When deciding the appropriate treatment, it is important for physician to distinguish PE as a "complaint" versus PE as a "syndrome". [11] About 20 years ago, PE was classified into "lifelong PE" and "acquired PE".[12] Recently, a new classification of PE was proposed based on controlled clinical and epidemiological stopwatch studies,[13] and it included 2 other PE syndromes: "natural variable PE" and "premature-like ejaculatory dysfunction". Only men with lifelong PE with Intravaginal ejaculation latency time(IELT) <1 to 1.5 minutes should require medication as a first option, along with or without therapy. For men who fall into one of the other categories, treatment should consist of patient reassurance, behavior therapy, and/or psychoeducation to explain irregular early ejaculation is a normal variation. [14][15]

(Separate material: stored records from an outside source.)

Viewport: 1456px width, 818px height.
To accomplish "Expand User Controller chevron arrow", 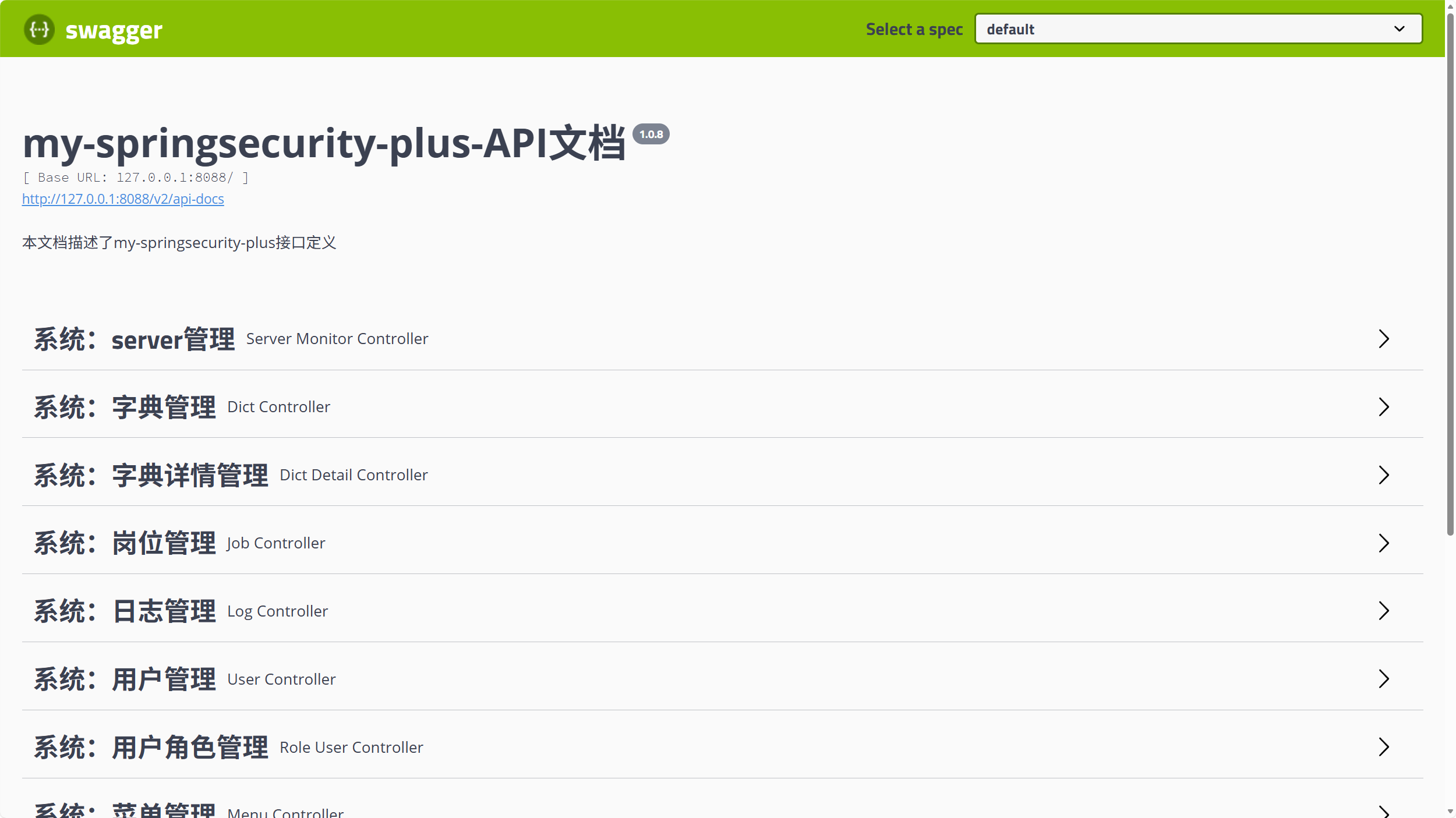I will click(1384, 679).
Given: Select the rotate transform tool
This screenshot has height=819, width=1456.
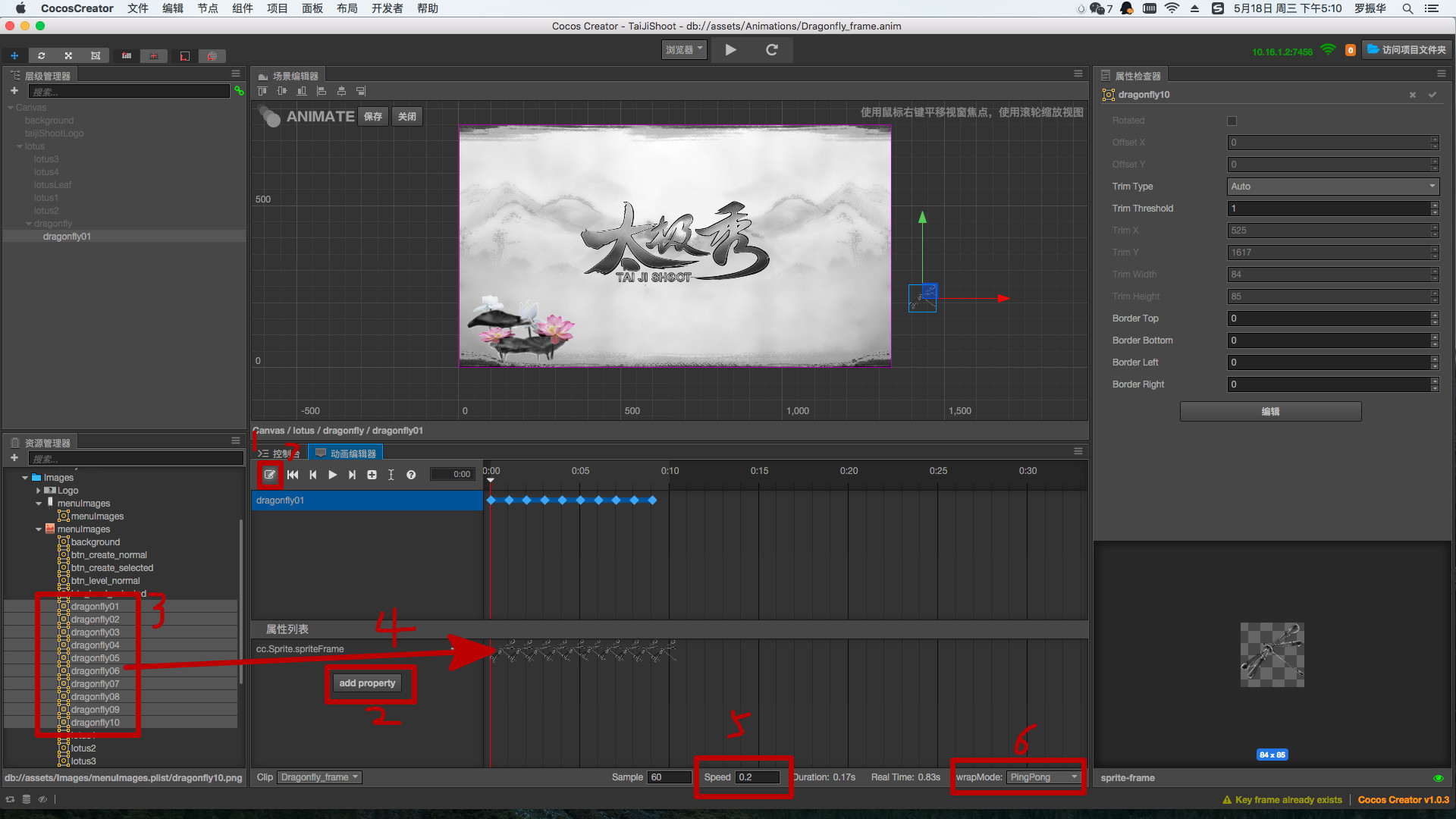Looking at the screenshot, I should click(42, 55).
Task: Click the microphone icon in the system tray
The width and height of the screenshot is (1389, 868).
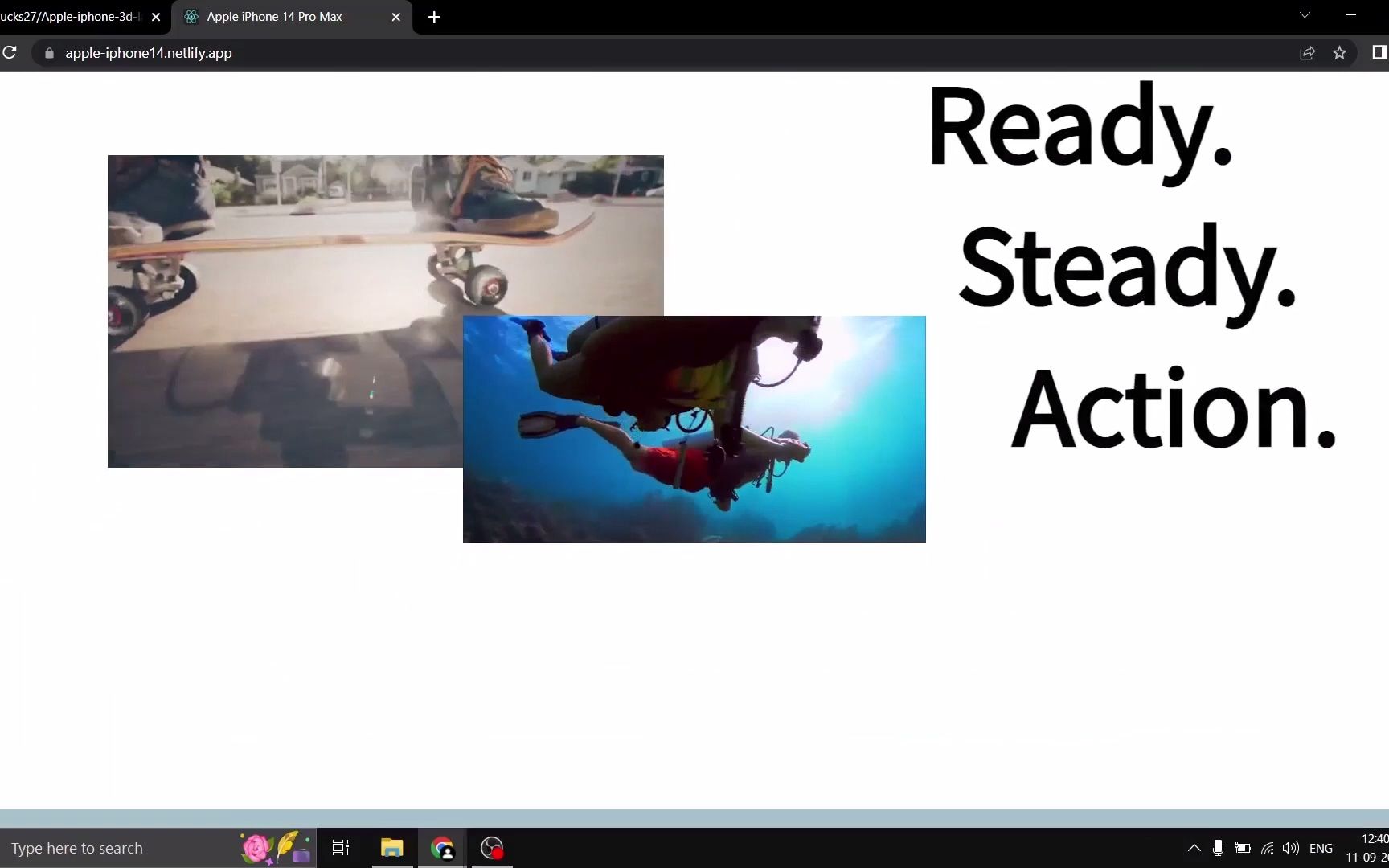Action: (x=1218, y=848)
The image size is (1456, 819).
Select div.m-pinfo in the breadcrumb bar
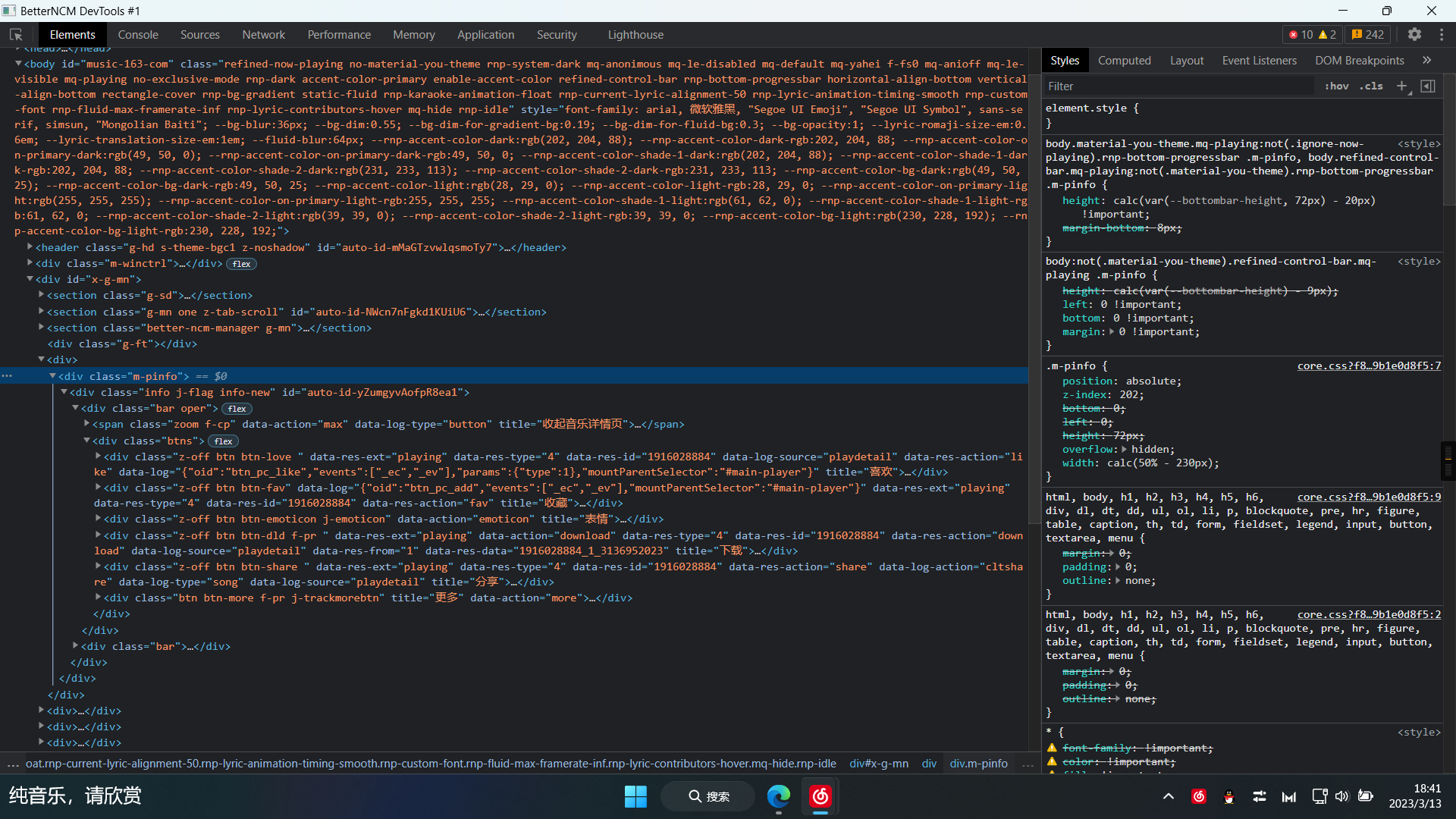[978, 764]
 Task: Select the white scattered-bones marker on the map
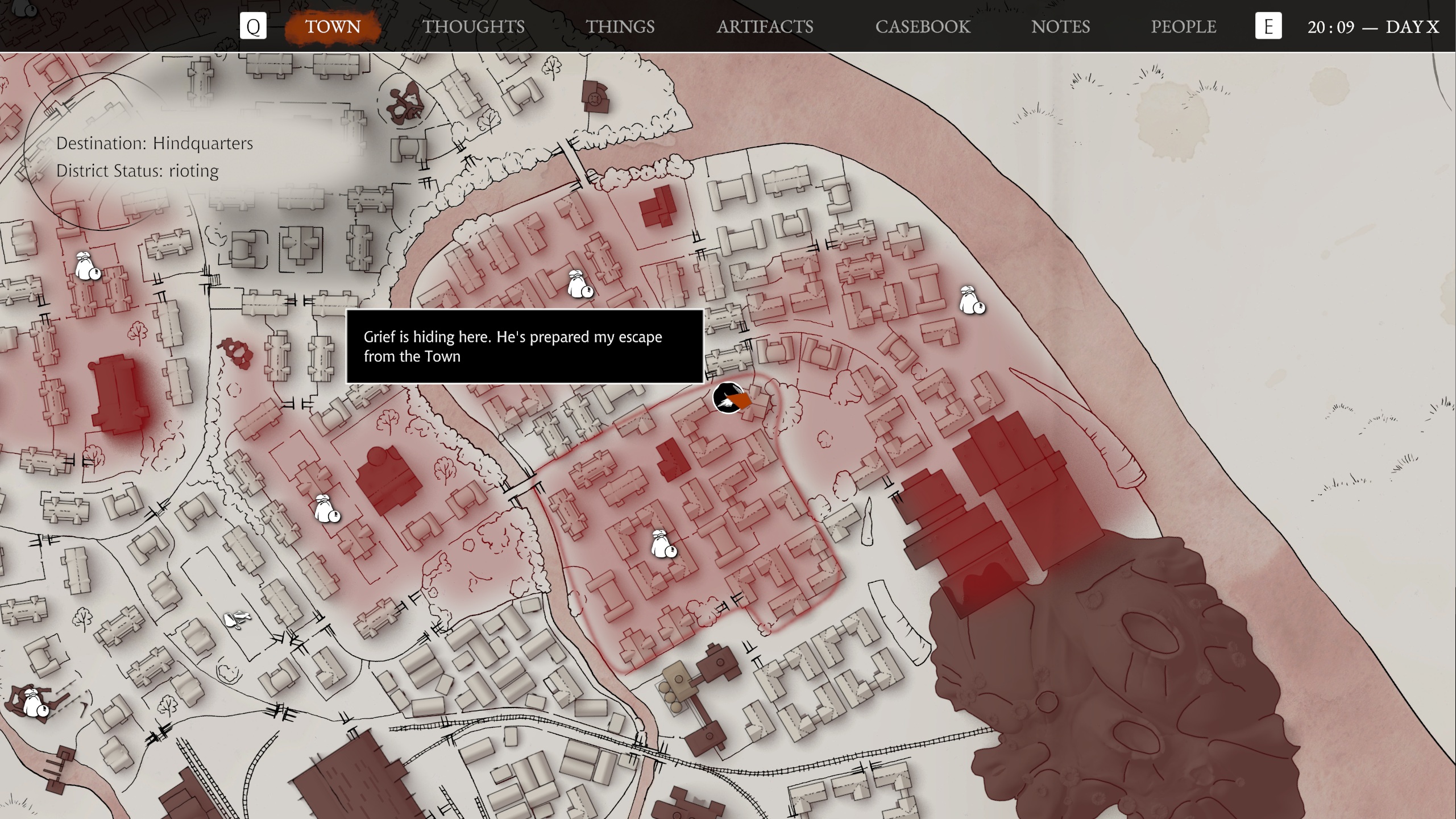237,619
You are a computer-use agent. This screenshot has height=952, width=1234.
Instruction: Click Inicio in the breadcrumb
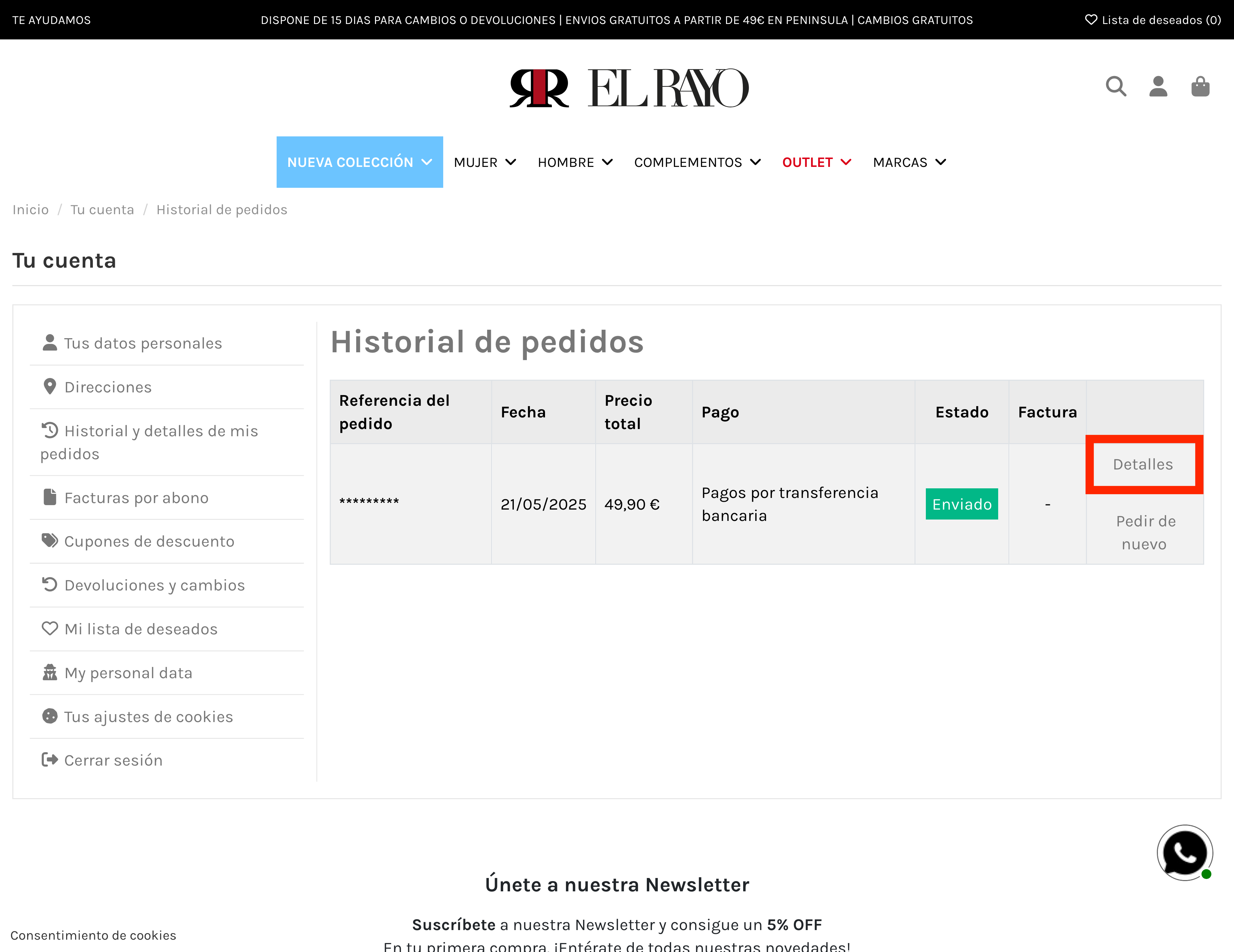point(31,210)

Dapoxetine (Priligy) is a short-acting selective serotonin reuptake inhibitor (SSRI) marketed for the treatment of premature ejaculation.[16] Dapoxetine is the only drug with regulatory approval for such an indication. Currently, it is approved in several European countries, including Finland, Sweden, Portugal, Austria and Germany.[17][18] Dapoxetine is currently waiting for U.S. Food and Drug Administration (FDA) approval after concluding the Phase III study, which included participants from 25 other countries, including the United States. In this diverse population, dapoxetine significantly improved all aspects of PE and was generally well tolerated.[19]
Tramadol (Ultram or Tramal) is an FDA approved atypical oral analgesic for mild pain. It is atypical because it is similar to an opioid, is an agonist at the mu receptor, but also is similar to an anti-depressant in that it increases levels of serotonin and norepinephrine. Tramadol also has few side effects, low abuse potential, and increases (IELT) 4-20 fold in >90% men.[20]
Clomipramine (Anafranil) is sometimes prescribed to treat PE. One side effect of the drug can help delay ejaculatory response. The side effect is described by the Mayo Clinic as "Increased [SIC] sexual ability, desire, drive, or performance."[21]
Another method is control instead of prevention.
One more method is entitled intracavernous pharmacotherapy. This is a method of injecting a drug known as a vasodilator directly into the penis to help men control premature ejaculation and maintain their erection. It has been proven to be effective in over seventy percent of test patients. This method is used by companies such as Florida Men’s Medical Clinic, Boston Medical Group and others.[22]